### RECORDED INFORMATION
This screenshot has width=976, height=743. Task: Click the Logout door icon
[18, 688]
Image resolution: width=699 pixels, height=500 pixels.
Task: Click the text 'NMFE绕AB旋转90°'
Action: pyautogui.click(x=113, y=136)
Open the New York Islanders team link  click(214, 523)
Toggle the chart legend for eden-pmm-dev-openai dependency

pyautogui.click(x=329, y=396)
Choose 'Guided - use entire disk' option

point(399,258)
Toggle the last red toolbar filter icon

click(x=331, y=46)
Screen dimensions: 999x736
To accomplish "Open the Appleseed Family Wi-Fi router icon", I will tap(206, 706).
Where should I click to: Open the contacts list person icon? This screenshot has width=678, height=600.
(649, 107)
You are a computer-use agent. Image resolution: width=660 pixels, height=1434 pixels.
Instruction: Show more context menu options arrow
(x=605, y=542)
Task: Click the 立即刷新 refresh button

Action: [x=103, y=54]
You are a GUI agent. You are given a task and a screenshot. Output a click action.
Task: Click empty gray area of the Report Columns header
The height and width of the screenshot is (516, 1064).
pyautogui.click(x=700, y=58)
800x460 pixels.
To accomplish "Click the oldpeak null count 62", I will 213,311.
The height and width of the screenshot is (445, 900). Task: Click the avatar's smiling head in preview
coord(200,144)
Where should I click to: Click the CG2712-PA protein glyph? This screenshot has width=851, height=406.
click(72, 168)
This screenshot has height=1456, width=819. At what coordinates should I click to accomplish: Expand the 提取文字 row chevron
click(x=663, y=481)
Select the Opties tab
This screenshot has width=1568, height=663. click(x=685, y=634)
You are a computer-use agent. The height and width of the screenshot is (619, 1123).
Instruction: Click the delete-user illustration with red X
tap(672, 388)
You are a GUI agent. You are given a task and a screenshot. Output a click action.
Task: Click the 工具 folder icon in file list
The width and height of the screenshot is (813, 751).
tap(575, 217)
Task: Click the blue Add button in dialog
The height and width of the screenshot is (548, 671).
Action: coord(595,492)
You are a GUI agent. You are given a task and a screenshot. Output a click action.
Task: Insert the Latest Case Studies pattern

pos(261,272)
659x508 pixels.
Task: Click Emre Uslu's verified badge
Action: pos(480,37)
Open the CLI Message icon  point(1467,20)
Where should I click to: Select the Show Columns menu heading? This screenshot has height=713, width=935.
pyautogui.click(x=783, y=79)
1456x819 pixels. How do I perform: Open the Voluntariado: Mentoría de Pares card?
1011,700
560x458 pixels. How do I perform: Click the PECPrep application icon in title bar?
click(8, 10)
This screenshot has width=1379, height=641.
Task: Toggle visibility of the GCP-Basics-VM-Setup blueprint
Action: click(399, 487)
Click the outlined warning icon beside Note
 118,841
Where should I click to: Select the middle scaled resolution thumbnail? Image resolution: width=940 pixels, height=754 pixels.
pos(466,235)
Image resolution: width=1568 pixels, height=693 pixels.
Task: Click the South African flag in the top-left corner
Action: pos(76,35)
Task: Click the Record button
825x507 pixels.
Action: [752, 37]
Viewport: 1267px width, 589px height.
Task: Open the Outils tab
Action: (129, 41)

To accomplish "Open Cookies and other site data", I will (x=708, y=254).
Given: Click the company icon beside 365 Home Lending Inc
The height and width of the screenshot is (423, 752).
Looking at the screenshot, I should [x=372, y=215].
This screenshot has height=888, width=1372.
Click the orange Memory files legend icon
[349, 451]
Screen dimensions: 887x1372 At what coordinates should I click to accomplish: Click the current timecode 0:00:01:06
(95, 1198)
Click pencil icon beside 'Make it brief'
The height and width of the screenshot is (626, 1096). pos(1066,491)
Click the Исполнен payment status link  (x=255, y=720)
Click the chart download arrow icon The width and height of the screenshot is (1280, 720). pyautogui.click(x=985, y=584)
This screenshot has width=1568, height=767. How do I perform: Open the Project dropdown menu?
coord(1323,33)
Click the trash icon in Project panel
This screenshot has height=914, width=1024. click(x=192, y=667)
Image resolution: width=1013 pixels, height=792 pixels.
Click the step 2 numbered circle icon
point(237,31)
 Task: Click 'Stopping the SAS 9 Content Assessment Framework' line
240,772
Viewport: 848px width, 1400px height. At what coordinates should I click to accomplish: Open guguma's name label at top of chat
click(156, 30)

### WHAT YOU ARE ASKED TO DO
Write out the entries above word for word.

### RESULT OF THE TASK
This screenshot has width=976, height=743. Task: Click the Logout door icon
[18, 688]
Image resolution: width=699 pixels, height=500 pixels.
Task: Click the text 'NMFE绕AB旋转90°'
Action: pyautogui.click(x=113, y=136)
Open the New York Islanders team link  click(214, 523)
Toggle the chart legend for eden-pmm-dev-openai dependency

pyautogui.click(x=329, y=396)
Choose 'Guided - use entire disk' option

point(399,258)
Toggle the last red toolbar filter icon

click(x=331, y=46)
Screen dimensions: 999x736
To accomplish "Open the Appleseed Family Wi-Fi router icon", I will tap(206, 706).
Where should I click to: Open the contacts list person icon? This screenshot has width=678, height=600.
(649, 107)
You are a computer-use agent. Image resolution: width=660 pixels, height=1434 pixels.
Instruction: Show more context menu options arrow
(x=605, y=542)
Task: Click the 立即刷新 refresh button

Action: [x=103, y=54]
You are a GUI agent. You are given a task and a screenshot. Output a click action.
Task: Click empty gray area of the Report Columns header
The height and width of the screenshot is (516, 1064).
pyautogui.click(x=700, y=58)
800x460 pixels.
To accomplish "Click the oldpeak null count 62", I will 213,311.
The height and width of the screenshot is (445, 900). Task: Click the avatar's smiling head in preview
coord(200,144)
Where should I click to: Click the CG2712-PA protein glyph? This screenshot has width=851, height=406.
click(72, 168)
This screenshot has height=1456, width=819. At what coordinates should I click to accomplish: Expand the 提取文字 row chevron
click(x=663, y=481)
Select the Opties tab
This screenshot has width=1568, height=663. click(x=685, y=634)
You are a computer-use agent. The height and width of the screenshot is (619, 1123).
Instruction: Click the delete-user illustration with red X
tap(672, 388)
You are a GUI agent. You are given a task and a screenshot. Output a click action.
Task: Click the 工具 folder icon in file list
The width and height of the screenshot is (813, 751).
tap(575, 217)
Task: Click the blue Add button in dialog
The height and width of the screenshot is (548, 671).
Action: coord(595,492)
You are a GUI agent. You are given a task and a screenshot. Output a click action.
Task: Insert the Latest Case Studies pattern

pos(261,272)
659x508 pixels.
Task: Click Emre Uslu's verified badge
Action: pos(480,37)
Open the CLI Message icon  point(1467,20)
Where should I click to: Select the Show Columns menu heading? This screenshot has height=713, width=935.
pyautogui.click(x=783, y=79)
1456x819 pixels. How do I perform: Open the Voluntariado: Mentoría de Pares card?
1011,700
560x458 pixels. How do I perform: Click the PECPrep application icon in title bar?
click(8, 10)
This screenshot has width=1379, height=641.
Task: Toggle visibility of the GCP-Basics-VM-Setup blueprint
Action: click(399, 487)
Click the outlined warning icon beside Note
 118,841
Where should I click to: Select the middle scaled resolution thumbnail? Image resolution: width=940 pixels, height=754 pixels.
pos(466,235)
Image resolution: width=1568 pixels, height=693 pixels.
Task: Click the South African flag in the top-left corner
Action: pos(76,35)
Task: Click the Record button
825x507 pixels.
Action: [752, 37]
Viewport: 1267px width, 589px height.
Task: Open the Outils tab
Action: (129, 41)

To accomplish "Open Cookies and other site data", I will (x=708, y=254).
Given: Click the company icon beside 365 Home Lending Inc
The height and width of the screenshot is (423, 752).
Looking at the screenshot, I should [x=372, y=215].
This screenshot has height=888, width=1372.
Click the orange Memory files legend icon
[349, 451]
Screen dimensions: 887x1372 At what coordinates should I click to accomplish: Click the current timecode 0:00:01:06
(95, 1198)
Click pencil icon beside 'Make it brief'
The height and width of the screenshot is (626, 1096). pos(1066,491)
Click the Исполнен payment status link  (x=255, y=720)
Click the chart download arrow icon The width and height of the screenshot is (1280, 720). pyautogui.click(x=985, y=584)
This screenshot has width=1568, height=767. How do I perform: Open the Project dropdown menu?
coord(1323,33)
Click the trash icon in Project panel
This screenshot has height=914, width=1024. click(x=192, y=667)
Image resolution: width=1013 pixels, height=792 pixels.
Click the step 2 numbered circle icon
point(237,31)
 Task: Click 'Stopping the SAS 9 Content Assessment Framework' line
240,772
Viewport: 848px width, 1400px height. At what coordinates should I click to accomplish: Open guguma's name label at top of chat
click(156, 30)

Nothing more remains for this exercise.